The Files of the Living

by Michael Copperman


I worked at my father's medical office this summer, discarding inactive patient files. They've never been sorted, and my father has had a practice of 5,000 patients for thirty years. My job is to consider twenty thousand files.

Each file has a tab for the last year the patient was seen, so the task should be simple. It's complicated by three factors: first, that the files are kept in the office's un-airconditioned attic, which heats to deadly by noon. Second, that the files are alphabetized in a line of "shelves" that actually consist of stacked boards, the files propping the shelves, so that removing a stack makes it all collapse. The third issue is the rub: according to Oregon law, you must hold the files of minors. That means that before I can discard a file, I must locate the patient's birthday, which is often on the last sheet of four hundred. Usually, an intake form in the patient's own hand tells me their age; at times, I rely on my father's notes—after all, children rarely suffer from arthritis or hemorroids or have contracted stds.

The work is terrible. I sweat through my clothes, remove my shirt and hope none of the secretaries come for a file. I have dust allergies and the attic is a dustrap, so my eyes water and my nose runs. Sometimes I am distracted by noises from the clinic—a child's shout, laughter, the insistent rhythm of my father's voice—and I lose myself in medical history, my father's chickenscratch hand recording all the suffering of the world. Personal notes from these patients fill the files: notes on flowered stationary and cards, thankyous to the good doctor, updates on their health. My father is close to his patients. There are stories in these files—a Korean named Sung Hee whose bruises to the arms and chest were inflicted by her husband when she refused him sexual favors. A fellow named Jim hospitalized with chest pain, and my father's note to call and arrange a six-pack of beer—the man is an alcoholic and a boozeless night would be destabilizing. An eight-year-old girl, and the referral to CSD for signs of abuse. And then there are the files of the deceased.

_ENTRIES SUPPLIED_
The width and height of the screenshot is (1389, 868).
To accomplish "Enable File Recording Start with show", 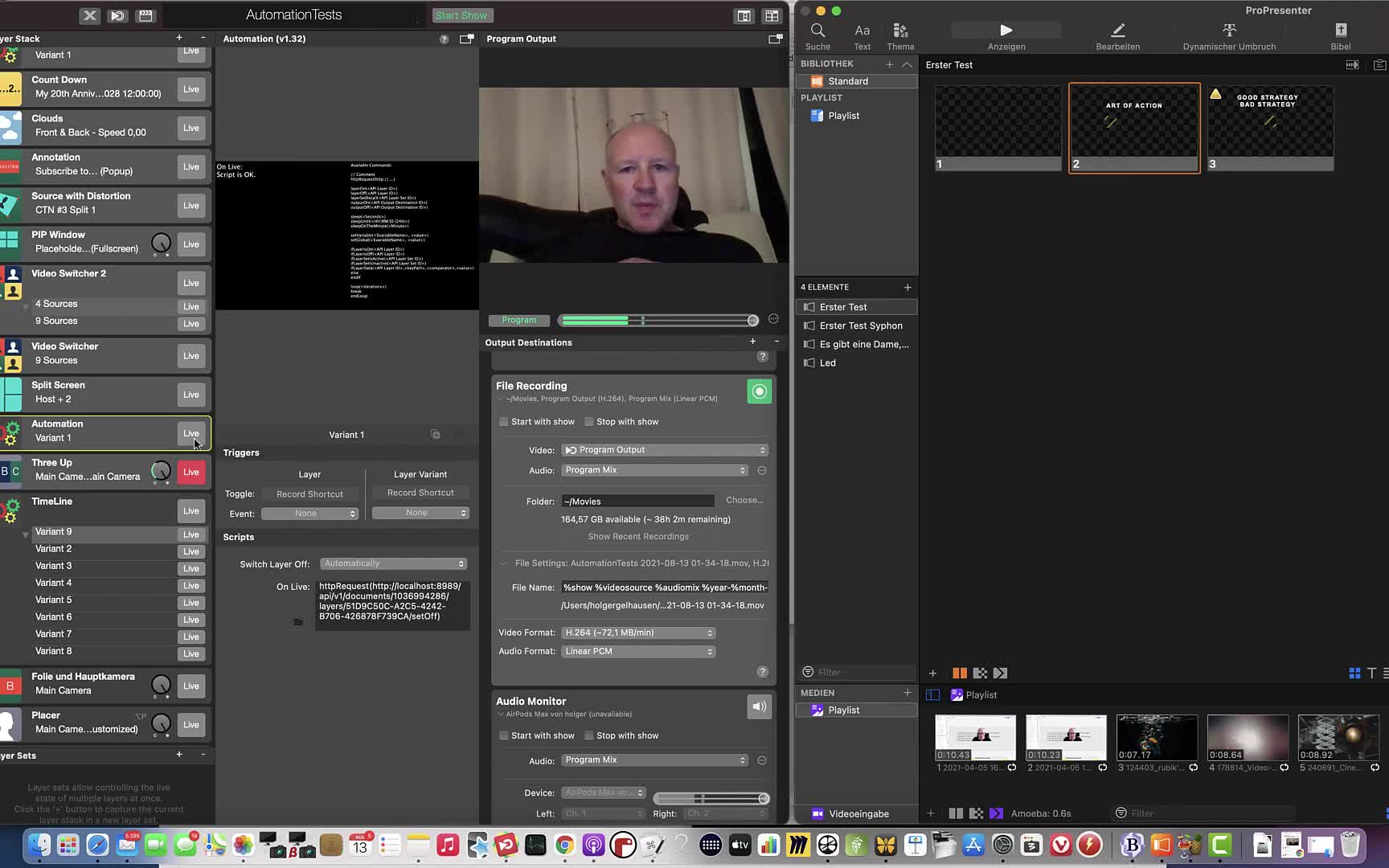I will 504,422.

---

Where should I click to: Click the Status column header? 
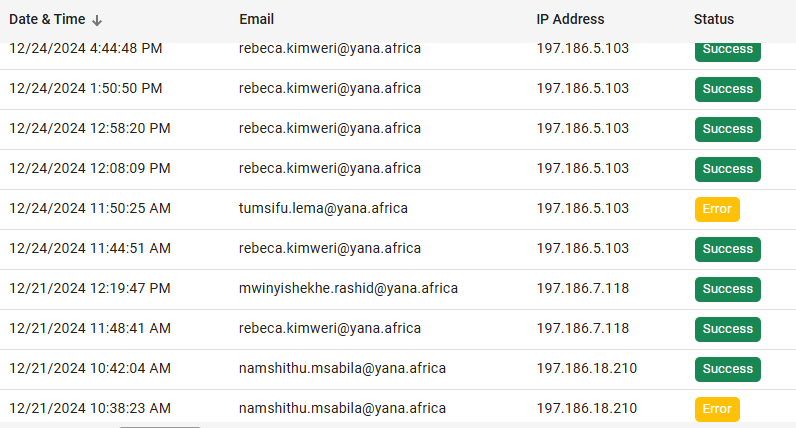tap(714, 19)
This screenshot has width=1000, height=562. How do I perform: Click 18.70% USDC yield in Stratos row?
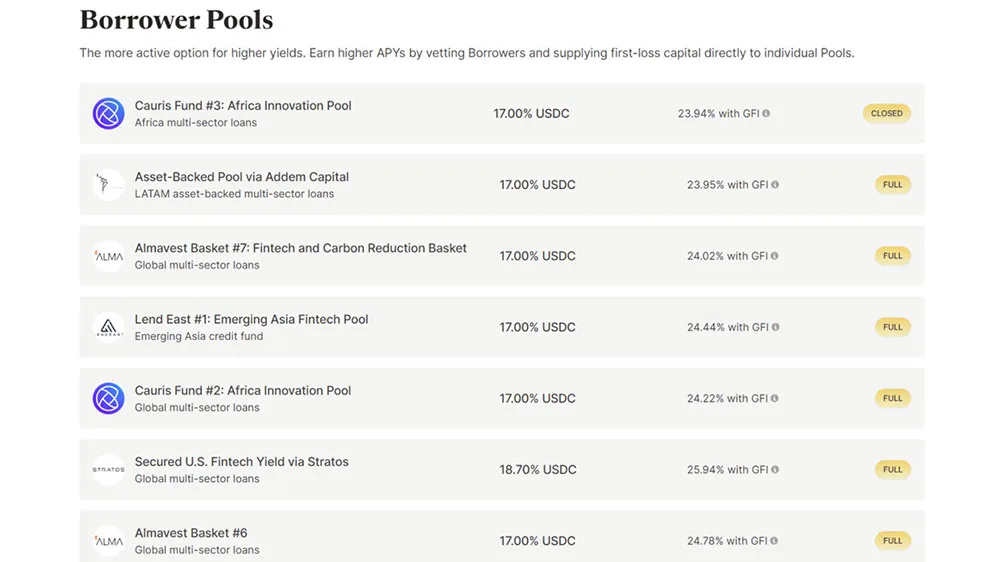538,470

_TASK INSTRUCTIONS_
Reproduce the passage on sorting patient files from the attic of a medical office, starting at "The Files of the Living" and ending at "twenty thousand files.".

_SOLUTION TO THE EXERCISE_
The Files of the Living

by Michael Copperman


I worked at my father's medical office this summer, discarding inactive patient files. They've never been sorted, and my father has had a practice of 5,000 patients for thirty years. My job is to consider twenty thousand files.